Goal: Write out the rows from the line containing "Given: Open the red necklace item in 拆售物品" through the line containing "Open pinned messages" again, substituting "position" for each "coordinates" and leaving everything else unchanged.

Supplied material:
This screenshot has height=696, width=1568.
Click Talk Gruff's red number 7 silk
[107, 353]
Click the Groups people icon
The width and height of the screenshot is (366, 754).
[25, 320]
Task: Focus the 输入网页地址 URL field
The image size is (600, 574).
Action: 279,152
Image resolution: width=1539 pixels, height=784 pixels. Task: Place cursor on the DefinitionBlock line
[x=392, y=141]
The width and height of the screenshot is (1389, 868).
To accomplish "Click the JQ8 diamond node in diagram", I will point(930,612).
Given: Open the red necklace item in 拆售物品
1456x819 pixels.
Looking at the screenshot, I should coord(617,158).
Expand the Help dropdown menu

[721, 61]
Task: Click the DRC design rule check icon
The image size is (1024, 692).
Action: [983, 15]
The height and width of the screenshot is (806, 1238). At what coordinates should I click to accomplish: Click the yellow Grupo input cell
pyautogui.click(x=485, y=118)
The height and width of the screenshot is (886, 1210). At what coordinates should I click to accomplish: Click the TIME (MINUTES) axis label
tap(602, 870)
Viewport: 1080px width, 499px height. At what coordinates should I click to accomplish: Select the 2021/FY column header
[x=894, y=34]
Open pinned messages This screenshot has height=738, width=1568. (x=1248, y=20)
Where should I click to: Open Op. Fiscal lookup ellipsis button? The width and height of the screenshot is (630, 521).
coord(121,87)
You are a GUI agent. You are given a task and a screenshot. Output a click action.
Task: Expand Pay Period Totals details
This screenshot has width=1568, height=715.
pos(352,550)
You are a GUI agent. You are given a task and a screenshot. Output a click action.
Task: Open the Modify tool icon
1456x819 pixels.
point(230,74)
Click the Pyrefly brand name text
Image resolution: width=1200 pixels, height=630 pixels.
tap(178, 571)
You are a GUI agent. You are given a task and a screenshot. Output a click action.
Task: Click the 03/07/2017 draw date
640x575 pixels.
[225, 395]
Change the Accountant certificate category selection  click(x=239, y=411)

Complete output:
Given: Open the red necklace item in 拆售物品
1456x819 pixels.
Looking at the screenshot, I should coord(617,158).
Expand the Help dropdown menu

[721, 61]
Task: Click the DRC design rule check icon
The image size is (1024, 692).
Action: [983, 15]
The height and width of the screenshot is (806, 1238). At what position should I click to accomplish: Click the yellow Grupo input cell
pyautogui.click(x=485, y=118)
The height and width of the screenshot is (886, 1210). At what position should I click to accomplish: Click the TIME (MINUTES) axis label
tap(602, 870)
Viewport: 1080px width, 499px height. At what position should I click to accomplish: Select the 2021/FY column header
[x=894, y=34]
Open pinned messages This screenshot has height=738, width=1568. (x=1248, y=20)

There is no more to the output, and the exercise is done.